Ben Sherwood’s Expected Disney Exit Confirmed by Sky Sale to Comcast
With its acquisition of Fox assets, Disney is inheriting a roster of executives that will create some redundancies on the TV side.
Ben Sherwood, co-chairman and co-president of the Disney Media Networks division, is planning to leave Disney once the merger with 21st Century Fox is complete, The Hollywood Reporter has confirmed.
With its acquisition of Fox assets, Disney is inheriting a roster of executives that will create some redundancies on the TV side. The $71.3 billion deal will bolster Disney’s TV assets at a time when library content is becoming increasingly valuable and as the company is poised to launch its own streaming service to compete with Netflix.
Sherwood had been offered other jobs at Disney, and there had been some speculation that he would take on a new role heading up global news and nonfiction content, which was a clear demotion from his previous role. He had a contract with Disney extending until 2021.
However, early Saturday, Comcast outbid 21st Century Fox for TV giant Sky with an offer worth £17.28 ($22.60) per share, which values Sky at £29.7 billion ($38.8 billion). Sherwood was in conversations for a position at Sky should 21st Century Fox, which Disney is acquiring, have prevailed in its bid to buy the entirety of the European broadcaster. The expectation at Disney was that if Comcast prevailed in the Sky auction, which it did on Saturday, Sherwood would leave.
The move marks a fairly remarkable fall for Sherwood, who until a year or two ago was considered a rising star at Disney and a potential heir apparent for CEO Bob Iger. But struggles at broadcast network ABC and Disney cable networks including the rebranded Freeform, coupled with the loss of high-profile creators Shonda Rhimes and Kenya Barris to Netflix and the implosion of the hit Roseanne revival after star Roseanne Barr’s racist tweet, marred Sherwood’s tenure atop the TV assets.
The move also is the first of several executive shuffles expected to be announced soon in the wake of Disney’s acquisition of most of Fox. Peter Rice, a longtime Murdoch family lieutenant, is expected to be elevated to run Disney’s TV assets (except ESPN), while Fox TV studio chief Dana Walden has been eyed for a major role under Rice. Fox film studio chief Stacey Snider is expected to exit.

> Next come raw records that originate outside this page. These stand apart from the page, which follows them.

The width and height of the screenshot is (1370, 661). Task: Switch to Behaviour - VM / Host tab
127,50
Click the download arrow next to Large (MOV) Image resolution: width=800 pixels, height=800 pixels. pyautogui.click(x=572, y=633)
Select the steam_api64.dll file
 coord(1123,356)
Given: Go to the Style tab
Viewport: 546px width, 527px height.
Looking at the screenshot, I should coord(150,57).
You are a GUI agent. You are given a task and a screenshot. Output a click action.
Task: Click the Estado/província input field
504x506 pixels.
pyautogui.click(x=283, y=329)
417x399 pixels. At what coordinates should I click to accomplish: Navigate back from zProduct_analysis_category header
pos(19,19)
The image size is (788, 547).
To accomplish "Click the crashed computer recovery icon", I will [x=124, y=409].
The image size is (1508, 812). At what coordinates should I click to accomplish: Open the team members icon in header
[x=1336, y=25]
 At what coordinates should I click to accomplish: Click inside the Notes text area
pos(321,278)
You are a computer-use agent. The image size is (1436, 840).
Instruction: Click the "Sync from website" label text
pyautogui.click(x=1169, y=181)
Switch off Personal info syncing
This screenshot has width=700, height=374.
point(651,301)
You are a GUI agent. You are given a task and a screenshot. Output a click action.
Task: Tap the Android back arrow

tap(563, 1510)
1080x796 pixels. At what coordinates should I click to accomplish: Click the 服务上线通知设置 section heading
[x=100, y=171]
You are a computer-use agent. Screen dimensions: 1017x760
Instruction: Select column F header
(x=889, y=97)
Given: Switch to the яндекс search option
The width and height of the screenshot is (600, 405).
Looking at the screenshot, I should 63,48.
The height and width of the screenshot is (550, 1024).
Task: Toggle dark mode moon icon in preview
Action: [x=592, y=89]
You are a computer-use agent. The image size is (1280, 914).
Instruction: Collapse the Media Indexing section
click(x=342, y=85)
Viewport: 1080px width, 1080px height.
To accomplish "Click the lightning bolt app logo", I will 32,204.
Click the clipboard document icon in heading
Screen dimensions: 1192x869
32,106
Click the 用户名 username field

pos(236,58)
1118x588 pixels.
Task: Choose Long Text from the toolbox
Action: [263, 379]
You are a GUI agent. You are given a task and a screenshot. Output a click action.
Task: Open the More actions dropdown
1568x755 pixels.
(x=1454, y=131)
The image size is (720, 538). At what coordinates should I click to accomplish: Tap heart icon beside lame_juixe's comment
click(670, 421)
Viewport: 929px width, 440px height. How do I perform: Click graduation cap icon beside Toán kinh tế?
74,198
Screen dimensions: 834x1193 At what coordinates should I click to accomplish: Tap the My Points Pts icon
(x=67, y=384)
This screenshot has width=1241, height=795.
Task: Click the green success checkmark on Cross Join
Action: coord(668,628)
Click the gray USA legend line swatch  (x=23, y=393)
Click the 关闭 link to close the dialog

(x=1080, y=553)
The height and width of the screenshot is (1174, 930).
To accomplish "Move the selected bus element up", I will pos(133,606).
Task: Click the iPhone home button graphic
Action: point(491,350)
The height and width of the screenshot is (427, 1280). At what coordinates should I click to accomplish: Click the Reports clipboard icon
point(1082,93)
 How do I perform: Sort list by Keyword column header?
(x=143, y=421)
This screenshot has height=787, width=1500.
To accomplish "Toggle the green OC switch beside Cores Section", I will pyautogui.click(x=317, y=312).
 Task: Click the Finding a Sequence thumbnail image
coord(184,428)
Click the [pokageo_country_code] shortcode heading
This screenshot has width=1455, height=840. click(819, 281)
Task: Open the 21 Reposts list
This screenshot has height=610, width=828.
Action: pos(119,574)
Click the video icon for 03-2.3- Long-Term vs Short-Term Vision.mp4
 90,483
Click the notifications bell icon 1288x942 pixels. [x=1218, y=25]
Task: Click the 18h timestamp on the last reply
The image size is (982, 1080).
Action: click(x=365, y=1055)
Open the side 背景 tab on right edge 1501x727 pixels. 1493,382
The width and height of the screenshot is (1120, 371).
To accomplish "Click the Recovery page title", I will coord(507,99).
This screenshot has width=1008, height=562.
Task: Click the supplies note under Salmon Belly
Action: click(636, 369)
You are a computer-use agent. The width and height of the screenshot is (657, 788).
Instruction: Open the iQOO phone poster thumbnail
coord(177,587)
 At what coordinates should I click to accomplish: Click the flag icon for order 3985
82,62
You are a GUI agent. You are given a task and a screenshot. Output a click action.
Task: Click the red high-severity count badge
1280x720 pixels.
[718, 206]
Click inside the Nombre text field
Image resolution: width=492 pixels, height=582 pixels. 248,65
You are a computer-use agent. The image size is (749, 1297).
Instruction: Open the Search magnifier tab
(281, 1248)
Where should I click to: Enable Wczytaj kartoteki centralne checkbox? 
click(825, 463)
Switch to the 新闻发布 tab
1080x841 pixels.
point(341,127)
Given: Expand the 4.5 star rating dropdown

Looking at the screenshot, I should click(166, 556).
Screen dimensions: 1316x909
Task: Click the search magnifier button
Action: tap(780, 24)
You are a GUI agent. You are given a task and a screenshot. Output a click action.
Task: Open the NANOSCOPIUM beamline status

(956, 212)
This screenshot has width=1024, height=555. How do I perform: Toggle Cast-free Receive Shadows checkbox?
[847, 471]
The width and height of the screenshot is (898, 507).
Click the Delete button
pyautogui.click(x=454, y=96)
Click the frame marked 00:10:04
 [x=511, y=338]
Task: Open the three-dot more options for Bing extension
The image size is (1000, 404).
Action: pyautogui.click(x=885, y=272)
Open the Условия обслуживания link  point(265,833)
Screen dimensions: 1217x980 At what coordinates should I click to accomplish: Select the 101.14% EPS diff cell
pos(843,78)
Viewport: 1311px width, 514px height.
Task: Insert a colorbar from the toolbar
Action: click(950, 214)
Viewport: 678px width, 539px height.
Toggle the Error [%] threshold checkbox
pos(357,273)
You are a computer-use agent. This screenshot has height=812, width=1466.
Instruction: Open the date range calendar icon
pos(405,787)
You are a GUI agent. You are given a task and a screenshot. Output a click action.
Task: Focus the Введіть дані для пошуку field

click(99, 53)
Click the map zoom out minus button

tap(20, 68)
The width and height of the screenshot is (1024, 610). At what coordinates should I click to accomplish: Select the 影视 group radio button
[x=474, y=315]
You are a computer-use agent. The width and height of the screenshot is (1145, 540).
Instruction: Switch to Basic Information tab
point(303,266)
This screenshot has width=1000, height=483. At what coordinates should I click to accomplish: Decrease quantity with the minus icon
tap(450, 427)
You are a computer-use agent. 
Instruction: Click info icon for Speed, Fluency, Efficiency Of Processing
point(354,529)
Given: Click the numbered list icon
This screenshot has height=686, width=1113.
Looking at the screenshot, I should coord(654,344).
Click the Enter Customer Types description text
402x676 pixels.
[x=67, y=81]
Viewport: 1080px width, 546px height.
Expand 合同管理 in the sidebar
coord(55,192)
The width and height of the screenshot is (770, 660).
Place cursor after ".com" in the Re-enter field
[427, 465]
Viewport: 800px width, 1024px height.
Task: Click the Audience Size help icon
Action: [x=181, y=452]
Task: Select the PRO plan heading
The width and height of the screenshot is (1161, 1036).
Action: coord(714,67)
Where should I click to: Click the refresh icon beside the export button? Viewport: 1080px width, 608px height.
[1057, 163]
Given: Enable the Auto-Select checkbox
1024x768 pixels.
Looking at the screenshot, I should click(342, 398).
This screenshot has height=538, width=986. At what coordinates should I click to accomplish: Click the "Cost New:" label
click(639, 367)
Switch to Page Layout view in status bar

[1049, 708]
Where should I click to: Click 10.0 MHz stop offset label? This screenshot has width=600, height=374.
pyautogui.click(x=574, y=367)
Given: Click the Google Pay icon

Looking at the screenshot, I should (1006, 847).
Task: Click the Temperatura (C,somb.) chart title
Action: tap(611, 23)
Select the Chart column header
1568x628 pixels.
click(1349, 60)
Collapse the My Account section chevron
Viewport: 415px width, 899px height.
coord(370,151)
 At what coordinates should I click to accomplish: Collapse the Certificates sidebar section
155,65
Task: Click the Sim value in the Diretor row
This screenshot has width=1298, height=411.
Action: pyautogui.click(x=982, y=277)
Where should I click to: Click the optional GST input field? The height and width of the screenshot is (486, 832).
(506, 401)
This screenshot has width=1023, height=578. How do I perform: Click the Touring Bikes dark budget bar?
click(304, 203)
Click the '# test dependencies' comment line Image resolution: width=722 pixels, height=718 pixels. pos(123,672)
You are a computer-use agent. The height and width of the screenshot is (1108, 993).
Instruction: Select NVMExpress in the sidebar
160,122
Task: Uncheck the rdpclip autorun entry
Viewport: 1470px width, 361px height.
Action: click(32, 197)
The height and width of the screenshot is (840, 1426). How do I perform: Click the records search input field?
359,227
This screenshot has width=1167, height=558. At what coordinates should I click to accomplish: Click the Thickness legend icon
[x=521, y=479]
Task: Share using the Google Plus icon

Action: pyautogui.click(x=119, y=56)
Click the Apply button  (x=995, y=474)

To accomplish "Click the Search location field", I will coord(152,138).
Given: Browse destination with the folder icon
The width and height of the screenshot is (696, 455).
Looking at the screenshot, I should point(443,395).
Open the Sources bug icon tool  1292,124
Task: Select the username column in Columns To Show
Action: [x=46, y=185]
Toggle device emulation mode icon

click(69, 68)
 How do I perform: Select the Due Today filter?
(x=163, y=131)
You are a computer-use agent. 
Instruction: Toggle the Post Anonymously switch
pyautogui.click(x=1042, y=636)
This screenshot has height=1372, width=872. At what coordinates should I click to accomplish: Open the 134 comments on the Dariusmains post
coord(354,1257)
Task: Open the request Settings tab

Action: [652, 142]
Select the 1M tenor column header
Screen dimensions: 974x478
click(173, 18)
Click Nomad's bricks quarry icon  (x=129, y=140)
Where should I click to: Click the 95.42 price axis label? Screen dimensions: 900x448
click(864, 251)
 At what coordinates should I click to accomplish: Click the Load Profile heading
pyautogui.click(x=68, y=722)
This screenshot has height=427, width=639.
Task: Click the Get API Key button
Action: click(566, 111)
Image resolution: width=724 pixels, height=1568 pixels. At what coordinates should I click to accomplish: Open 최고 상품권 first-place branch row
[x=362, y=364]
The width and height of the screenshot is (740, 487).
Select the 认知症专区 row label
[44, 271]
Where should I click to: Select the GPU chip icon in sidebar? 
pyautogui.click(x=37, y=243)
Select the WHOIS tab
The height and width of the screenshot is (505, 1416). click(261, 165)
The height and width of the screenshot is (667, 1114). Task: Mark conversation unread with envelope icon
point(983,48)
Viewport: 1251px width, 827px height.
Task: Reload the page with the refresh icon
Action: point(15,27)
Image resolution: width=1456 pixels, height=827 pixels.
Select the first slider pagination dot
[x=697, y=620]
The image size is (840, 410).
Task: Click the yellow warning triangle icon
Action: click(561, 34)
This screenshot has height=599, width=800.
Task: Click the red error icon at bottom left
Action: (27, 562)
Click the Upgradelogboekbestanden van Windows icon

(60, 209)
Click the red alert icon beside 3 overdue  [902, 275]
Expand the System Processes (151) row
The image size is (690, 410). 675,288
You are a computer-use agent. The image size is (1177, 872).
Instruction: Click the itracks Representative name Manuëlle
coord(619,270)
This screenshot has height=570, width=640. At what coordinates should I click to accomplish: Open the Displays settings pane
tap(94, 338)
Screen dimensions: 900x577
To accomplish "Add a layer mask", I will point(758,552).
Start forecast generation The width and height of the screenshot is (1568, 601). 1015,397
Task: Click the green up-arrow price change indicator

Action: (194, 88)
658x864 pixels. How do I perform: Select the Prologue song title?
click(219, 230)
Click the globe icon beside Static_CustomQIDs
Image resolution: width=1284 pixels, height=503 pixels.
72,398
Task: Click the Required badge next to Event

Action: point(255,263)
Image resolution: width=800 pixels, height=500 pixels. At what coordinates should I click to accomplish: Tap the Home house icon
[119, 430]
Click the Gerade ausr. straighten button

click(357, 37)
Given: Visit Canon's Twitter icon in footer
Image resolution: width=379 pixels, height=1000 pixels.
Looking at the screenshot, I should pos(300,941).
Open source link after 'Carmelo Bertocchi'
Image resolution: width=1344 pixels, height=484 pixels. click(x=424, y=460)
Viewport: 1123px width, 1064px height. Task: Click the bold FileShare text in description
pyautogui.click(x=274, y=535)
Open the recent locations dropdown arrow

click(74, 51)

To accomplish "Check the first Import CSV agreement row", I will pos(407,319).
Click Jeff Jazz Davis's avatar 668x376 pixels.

Sherwood’s pending departure arrives days after Bob Greenblatt revealed plans to step down as entertainment president at NBC. Broadcast networks have faced an uphill battle amid the explosion of content from streamers and new arrivals including Apple and Facebook.
In his entry on THR's 100 most powerful people in entertainment list, Sherwood said, when asked what the biggest surprise for him of 2018 was, "It's fair to say we didn't expect to cancel the No. 1 show on television."
Variety was first to report the Sherwood news.